Imagen: Parque Nacional Cabo Pulmo.

13 septiembre 2011

Energía: ¿impulso o inercia?

Fuente: Periódico Reforma, 13 de septiembre de 2011.

Una mirada fría a las estadísticas fundamentales del sector energético mexicano -que aparecen en el Quinto Informe de Gobierno- nos muestra una industria con tendencias inerciales, que tiene dificultad para enfrentar los retos de crecimiento del País.


En el primer semestre del 2011, las reservas y producción de crudo, también de gas natural, mostraron una leve disminución en términos anuales. Aún no se logra la plena reposición de las reservas petroleras. Los índices de perforación de pozos, de descubrimientos y de producción de refinados sufrieron fuertes bajas. La importación de gasolinas sigue al alza. El presupuesto de inversión de Pemex tiene subejercicio este año.

La demanda de electricidad aumentó 6.7 por ciento en términos anuales, pero la capacidad instalada de generación no creció (por fortuna, había un amplio margen de reserva por el bajo crecimiento económico en años anteriores). Se están construyendo 4 mil megawatts de nueva capacidad, pero ese nivel de actividad es aún muy inferior al ritmo de crecimiento de la demanda.

Estos indicadores no serían preocupantes, si reflejaran mayor eficiencia y transición hacia energías limpias y un modelo energético más sustentable con menor uso de combustibles fósiles. Pero no hay evidencia en ese sentido. Consumimos más petróleo, más gasolina. La industria eléctrica consumió más gas natural -por la baja en el precio de este combustible relativamente limpio-, pero también más carbón, hidro y nuclear y produjo menos energía eólica en el primer semestre.

La realidad que hereda el nuevo Secretario de Energía, Jordy Herrera, es la de una industria energética que cambia poco y muy lentamente. Pemex se sostiene con los precios del petróleo, no por el avance de sus principales proyectos o de las reformas legisladas en 2008. Los líderes del sector ya no piden ni promueven reformas, se han vuelto conformistas, en parte por el riesgo que implica el crimen organizado que incluso ha penetrado algunos ámbitos del sector.
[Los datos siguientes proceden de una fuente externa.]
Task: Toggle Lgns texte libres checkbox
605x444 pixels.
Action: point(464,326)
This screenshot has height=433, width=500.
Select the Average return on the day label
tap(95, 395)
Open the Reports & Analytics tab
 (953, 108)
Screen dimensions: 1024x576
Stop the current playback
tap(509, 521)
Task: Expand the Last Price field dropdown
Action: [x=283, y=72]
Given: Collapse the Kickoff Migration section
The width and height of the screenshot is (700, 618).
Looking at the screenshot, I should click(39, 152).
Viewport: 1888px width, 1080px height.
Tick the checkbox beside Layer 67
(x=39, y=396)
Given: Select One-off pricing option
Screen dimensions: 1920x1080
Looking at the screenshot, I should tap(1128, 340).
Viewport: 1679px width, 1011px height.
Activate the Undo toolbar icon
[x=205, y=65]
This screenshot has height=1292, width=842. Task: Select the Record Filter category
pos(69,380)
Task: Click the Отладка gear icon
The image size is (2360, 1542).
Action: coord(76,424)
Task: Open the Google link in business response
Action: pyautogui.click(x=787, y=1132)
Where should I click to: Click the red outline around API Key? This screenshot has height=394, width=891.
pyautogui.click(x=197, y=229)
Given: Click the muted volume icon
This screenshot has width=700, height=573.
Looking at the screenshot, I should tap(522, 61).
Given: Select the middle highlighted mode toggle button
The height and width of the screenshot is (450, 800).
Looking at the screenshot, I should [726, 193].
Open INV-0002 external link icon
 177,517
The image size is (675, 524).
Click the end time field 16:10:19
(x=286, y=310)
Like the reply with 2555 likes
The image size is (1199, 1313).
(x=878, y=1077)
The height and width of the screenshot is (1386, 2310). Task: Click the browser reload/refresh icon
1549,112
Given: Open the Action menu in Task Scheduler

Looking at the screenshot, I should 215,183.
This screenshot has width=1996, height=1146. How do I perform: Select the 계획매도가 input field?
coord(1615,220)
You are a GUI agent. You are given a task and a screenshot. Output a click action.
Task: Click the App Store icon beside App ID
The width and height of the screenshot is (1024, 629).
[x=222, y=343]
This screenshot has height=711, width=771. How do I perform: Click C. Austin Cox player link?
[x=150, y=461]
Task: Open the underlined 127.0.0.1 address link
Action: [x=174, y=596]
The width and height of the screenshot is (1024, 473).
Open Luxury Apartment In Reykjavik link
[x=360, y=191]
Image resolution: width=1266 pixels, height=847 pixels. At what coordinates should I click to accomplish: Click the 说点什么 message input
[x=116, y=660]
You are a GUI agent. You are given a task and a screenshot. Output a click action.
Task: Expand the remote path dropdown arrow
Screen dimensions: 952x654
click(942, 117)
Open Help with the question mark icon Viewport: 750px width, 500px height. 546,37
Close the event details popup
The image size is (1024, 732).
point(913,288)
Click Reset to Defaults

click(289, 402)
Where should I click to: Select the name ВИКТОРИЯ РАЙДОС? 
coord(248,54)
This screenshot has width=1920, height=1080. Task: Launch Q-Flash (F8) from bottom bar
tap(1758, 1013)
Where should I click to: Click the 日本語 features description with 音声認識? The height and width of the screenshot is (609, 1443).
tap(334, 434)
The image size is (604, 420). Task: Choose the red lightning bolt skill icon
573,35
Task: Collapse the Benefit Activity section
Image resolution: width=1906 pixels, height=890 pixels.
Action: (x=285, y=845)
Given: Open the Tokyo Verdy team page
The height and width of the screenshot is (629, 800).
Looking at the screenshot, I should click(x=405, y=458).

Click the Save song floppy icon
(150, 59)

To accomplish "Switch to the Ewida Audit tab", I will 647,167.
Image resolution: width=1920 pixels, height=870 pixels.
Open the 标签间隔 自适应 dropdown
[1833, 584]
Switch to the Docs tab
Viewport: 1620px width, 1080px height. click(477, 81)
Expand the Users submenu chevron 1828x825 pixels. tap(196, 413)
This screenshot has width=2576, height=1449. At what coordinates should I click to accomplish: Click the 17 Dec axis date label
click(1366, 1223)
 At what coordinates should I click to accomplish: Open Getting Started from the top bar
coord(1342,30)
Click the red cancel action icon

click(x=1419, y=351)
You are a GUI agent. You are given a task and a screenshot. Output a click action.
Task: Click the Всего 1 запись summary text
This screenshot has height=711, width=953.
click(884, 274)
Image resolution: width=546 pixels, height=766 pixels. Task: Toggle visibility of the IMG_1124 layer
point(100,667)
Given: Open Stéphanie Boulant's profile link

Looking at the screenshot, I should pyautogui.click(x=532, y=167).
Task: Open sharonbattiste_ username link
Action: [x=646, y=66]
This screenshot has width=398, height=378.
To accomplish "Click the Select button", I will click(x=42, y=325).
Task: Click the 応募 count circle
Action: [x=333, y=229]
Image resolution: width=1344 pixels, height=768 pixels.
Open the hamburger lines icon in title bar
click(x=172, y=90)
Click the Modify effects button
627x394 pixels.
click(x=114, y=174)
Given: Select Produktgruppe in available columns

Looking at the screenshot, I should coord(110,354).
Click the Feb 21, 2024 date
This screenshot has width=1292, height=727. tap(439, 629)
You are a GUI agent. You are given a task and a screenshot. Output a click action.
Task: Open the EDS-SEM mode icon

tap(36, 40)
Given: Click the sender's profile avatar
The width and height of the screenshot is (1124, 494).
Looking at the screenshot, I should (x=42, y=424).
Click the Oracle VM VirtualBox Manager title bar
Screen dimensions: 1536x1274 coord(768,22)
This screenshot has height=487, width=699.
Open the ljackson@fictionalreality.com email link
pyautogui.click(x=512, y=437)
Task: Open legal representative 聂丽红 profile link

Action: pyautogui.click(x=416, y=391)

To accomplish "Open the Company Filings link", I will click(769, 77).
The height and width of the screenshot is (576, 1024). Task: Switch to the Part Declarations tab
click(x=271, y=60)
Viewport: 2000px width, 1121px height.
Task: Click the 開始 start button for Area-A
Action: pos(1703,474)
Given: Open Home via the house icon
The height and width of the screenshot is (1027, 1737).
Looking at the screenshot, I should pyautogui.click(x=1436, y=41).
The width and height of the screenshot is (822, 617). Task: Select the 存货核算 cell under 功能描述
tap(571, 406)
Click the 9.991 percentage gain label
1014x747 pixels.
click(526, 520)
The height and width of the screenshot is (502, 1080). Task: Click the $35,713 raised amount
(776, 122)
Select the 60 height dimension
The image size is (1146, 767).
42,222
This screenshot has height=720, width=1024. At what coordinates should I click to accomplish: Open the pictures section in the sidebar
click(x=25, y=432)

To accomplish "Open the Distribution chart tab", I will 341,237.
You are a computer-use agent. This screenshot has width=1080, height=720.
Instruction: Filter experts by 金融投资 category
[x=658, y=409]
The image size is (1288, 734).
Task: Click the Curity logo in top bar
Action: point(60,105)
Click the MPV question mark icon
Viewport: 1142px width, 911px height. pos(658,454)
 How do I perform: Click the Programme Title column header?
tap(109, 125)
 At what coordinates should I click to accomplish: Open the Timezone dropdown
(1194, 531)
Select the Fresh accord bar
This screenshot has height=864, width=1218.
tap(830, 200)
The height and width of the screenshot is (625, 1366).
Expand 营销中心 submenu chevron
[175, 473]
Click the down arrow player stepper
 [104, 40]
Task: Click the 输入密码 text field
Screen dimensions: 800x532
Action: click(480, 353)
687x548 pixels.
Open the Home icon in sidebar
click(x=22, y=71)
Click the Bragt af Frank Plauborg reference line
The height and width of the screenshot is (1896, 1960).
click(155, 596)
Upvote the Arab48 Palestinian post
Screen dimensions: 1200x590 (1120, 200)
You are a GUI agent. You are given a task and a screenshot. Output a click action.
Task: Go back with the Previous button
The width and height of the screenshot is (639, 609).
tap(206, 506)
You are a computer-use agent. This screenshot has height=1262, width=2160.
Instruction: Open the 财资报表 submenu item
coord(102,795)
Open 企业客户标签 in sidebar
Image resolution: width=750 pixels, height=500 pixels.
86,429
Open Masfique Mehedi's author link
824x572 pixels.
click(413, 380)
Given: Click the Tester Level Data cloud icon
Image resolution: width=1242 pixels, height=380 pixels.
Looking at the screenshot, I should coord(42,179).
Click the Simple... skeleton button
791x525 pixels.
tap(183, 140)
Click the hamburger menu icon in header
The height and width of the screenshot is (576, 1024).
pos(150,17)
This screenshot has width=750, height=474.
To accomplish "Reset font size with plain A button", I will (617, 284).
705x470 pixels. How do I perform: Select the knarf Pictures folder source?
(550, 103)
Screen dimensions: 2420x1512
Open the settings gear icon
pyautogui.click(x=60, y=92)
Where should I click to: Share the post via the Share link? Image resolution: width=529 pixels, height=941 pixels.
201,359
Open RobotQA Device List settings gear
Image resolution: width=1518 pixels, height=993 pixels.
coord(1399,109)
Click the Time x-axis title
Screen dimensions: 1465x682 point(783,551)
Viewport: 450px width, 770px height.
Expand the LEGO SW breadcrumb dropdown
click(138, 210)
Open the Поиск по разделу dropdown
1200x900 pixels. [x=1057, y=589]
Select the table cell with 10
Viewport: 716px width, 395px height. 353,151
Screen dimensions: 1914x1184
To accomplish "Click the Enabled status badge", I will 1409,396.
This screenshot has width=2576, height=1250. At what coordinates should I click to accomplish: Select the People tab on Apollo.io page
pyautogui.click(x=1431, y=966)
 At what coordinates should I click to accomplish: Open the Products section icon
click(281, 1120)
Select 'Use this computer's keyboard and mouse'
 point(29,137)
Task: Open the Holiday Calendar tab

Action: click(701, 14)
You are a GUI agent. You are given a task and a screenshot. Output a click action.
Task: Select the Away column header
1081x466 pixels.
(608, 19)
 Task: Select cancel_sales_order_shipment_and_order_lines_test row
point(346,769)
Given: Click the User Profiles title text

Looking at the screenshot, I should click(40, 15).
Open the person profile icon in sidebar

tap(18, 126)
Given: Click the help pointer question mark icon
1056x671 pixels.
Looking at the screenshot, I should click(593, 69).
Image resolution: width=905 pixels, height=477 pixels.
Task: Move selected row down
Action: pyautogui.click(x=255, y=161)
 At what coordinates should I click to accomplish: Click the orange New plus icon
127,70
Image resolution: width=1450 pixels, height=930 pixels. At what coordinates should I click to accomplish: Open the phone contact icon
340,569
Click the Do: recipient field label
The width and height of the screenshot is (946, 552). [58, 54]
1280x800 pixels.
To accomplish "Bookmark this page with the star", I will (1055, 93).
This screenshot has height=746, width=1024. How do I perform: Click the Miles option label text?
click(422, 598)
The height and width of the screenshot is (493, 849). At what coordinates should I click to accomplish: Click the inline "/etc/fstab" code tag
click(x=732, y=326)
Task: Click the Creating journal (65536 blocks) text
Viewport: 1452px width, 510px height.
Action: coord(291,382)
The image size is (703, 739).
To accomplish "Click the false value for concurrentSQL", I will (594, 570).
Ello contribuye a los resultados inerciales y a la poca ambición y a los atrasos en los proyectos.

Herrera promete dar un impulso al sector, acelerar la transformación de Pemex y CFE, suministrar energéticos con eficiencia y a precios competitivos y profundizar en la transición energética. Son buenas intenciones, pero serán difíciles de concretar a fin de sexenio, porque implican superar inercias, opacidades, burocracia y oponerse a intereses creados.

Si Herrera desea acelerar la transformación de Pemex, deberá implementar un "programa de reestructuración del organismo, basado en los principios de racionalidad administrativa y eficiencia para evitar la duplicidad de actividades y reducir los costos de operación", tal y como lo exige el Transitorio Décimo Quinto de la Ley de Petróleos Mexicanos. Sin embargo, los directores y consejeros de Pemex siguen incumpliendo este mandato.

Si desea suministrar energéticos con la mayor eficiencia, evitando desperdicios e impactos ambientales negativos, habría que entrarle en serio al tema de las estructuras tarifarias y los subsidios mal focalizados, sobre todo en gasolina y electricidad. Sin embargo, este Gobierno no ha mostrado interés en este tema y casi se puede descartar que lo haga en época electoral.

En cuanto a la transición a la sustentabilidad, los esfuerzos y la asignación de recursos han sido insignificantes hasta ahora frente a la magnitud de los retos. La promoción de la sustentabilidad y la transición energética ha sido un bonito discurso para la Secretaría de Energía, pero se necesitan acciones profundas y la cercanía del fin de sexenio no facilita aplicar una visión de largo plazo. El Secretario Herrera es ahora quien tiene la palabra y la oportunidad de hacerlo. ¿Lo hará?